# Ventura man dies when car veers off road, rolls over



## 05GTO (Oct 6, 2004)

Rest in peace!



> Ventura man dies when car veers off road, rolls over
> By Staff reports
> December 9, 2005
> 
> ...


----------



## Guest (Dec 10, 2005)

wow,you know what color it was randy? and what state?


----------



## Guest (Dec 10, 2005)

he was on a STRAIGHT stretch of road.


----------



## nitrogirl (Jul 4, 2005)

Bless his heart.


----------



## Guest (Dec 10, 2005)

poor guy.


----------



## Guest (Dec 10, 2005)

ya that bloes,another wrecked gto,these things are getting rarer by the day


----------



## Guest (Dec 10, 2005)

wonder if he was speeding?


----------



## Guest (Dec 10, 2005)

probly,who knows if it was raining or anything ya know.


----------



## Guest (Dec 10, 2005)

true.


----------



## LS2FAST (Jul 22, 2005)

Was he a member of this forum??? If so what was his forum name?? Just curious.

Screw the goat, My condolences to his family.


----------



## 05GTO (Oct 6, 2004)

LS2FAST said:


> Was he a member of this forum??? If so what was his forum name?? Just curious.
> 
> Screw the goat, My condolences to his family.

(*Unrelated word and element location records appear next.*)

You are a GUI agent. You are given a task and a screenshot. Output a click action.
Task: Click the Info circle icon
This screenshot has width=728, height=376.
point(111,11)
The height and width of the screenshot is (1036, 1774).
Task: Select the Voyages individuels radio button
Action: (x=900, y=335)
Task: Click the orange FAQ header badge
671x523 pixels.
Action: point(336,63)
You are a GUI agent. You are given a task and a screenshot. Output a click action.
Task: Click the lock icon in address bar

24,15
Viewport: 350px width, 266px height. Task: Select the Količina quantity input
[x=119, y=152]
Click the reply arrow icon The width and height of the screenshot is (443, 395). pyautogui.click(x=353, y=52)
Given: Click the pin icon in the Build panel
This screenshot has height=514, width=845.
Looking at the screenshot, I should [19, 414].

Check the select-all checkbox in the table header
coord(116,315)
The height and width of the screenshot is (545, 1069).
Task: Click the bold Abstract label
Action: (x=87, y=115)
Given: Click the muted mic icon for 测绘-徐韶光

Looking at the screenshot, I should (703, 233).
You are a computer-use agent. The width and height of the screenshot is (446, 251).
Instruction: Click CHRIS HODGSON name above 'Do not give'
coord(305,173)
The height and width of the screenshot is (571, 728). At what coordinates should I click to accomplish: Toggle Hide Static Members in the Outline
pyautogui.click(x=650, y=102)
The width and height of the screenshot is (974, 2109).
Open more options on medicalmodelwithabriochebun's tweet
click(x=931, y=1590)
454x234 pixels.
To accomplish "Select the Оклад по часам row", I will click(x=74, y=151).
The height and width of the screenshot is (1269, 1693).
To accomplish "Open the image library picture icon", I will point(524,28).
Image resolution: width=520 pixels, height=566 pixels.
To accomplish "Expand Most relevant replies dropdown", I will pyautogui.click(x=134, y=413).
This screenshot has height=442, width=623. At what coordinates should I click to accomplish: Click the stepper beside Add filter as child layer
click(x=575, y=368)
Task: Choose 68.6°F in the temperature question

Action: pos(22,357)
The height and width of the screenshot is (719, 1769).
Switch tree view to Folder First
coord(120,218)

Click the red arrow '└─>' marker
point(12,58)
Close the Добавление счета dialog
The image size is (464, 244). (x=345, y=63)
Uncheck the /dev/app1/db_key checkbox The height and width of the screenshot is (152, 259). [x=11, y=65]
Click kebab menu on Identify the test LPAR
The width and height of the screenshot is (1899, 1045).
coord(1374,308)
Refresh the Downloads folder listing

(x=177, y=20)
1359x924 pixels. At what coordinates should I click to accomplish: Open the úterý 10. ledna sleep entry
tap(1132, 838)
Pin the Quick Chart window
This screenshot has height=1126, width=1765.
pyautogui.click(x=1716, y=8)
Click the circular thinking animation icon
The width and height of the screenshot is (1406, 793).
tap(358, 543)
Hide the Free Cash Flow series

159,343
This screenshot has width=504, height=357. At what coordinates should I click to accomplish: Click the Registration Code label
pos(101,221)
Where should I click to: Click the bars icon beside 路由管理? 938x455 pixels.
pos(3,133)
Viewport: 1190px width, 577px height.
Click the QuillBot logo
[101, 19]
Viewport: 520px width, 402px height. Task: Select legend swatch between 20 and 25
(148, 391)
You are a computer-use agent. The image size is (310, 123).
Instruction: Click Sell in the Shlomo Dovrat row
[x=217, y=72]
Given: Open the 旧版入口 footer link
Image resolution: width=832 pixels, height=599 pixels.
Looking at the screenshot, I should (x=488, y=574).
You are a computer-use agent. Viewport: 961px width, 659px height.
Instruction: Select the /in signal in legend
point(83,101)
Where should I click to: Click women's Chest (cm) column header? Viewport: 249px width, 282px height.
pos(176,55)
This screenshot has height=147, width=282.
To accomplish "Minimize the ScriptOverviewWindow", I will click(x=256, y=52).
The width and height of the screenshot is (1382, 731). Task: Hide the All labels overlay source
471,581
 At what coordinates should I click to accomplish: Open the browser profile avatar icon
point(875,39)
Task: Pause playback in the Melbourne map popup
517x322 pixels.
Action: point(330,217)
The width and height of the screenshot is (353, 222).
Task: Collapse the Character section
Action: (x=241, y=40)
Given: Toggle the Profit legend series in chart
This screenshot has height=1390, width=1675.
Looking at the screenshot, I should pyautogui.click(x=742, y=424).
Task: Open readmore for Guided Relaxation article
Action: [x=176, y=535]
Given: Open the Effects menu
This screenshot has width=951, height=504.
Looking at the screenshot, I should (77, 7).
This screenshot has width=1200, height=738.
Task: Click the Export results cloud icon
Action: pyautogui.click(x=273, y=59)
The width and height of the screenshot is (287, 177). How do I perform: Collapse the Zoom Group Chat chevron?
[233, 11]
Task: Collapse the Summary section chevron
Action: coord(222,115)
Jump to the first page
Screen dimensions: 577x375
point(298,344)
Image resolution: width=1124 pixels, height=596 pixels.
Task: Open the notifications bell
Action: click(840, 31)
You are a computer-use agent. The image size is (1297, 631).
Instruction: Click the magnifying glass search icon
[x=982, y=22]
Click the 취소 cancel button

I'm not sure if he is a member, we have several members on this forum from The Ventura County GTO Club, maybe one of those guys will know him.


----------



## Guest (Dec 11, 2005)

lets hope he wasnt showing off and it was something beyond his control.


----------



## 707GTOLS2 (Aug 31, 2005)

R.I.P.  
A member of our GOAT Family is gone


----------



## 2006GTO (Dec 8, 2005)

Wow R.I.P. for this guy... very sad. Thank god I live in Tucson, Arizona it barely rains here or VERY VERY VERY rarely snows last time it snowed it was back in like 7th grade for me which was a long a%# time ago my first year in Arizona from Detroit, Michigan I musta brought the snow with me for a year. But gotta get a feel for the cars traction and stuff... Powerful car to me atleast.


----------



## GTODEALER (Jan 7, 2005)

LS2FAST said:


> Was he a member of this forum??? If so what was his forum name?? Just curious.
> 
> Screw the goat, My condolences to his family.


 :agree ....very sad day.


----------



## Guest (Dec 12, 2005)

there is usually a subsequent story identifying what happened. Those local to the area, see what you can find.


----------



## ShAkz05GTO (Dec 9, 2005)

Have there been any other deaths in the GTO yet? This the first one that I've heard of.


----------



## Guest (Dec 12, 2005)

none that we have known about on here.


----------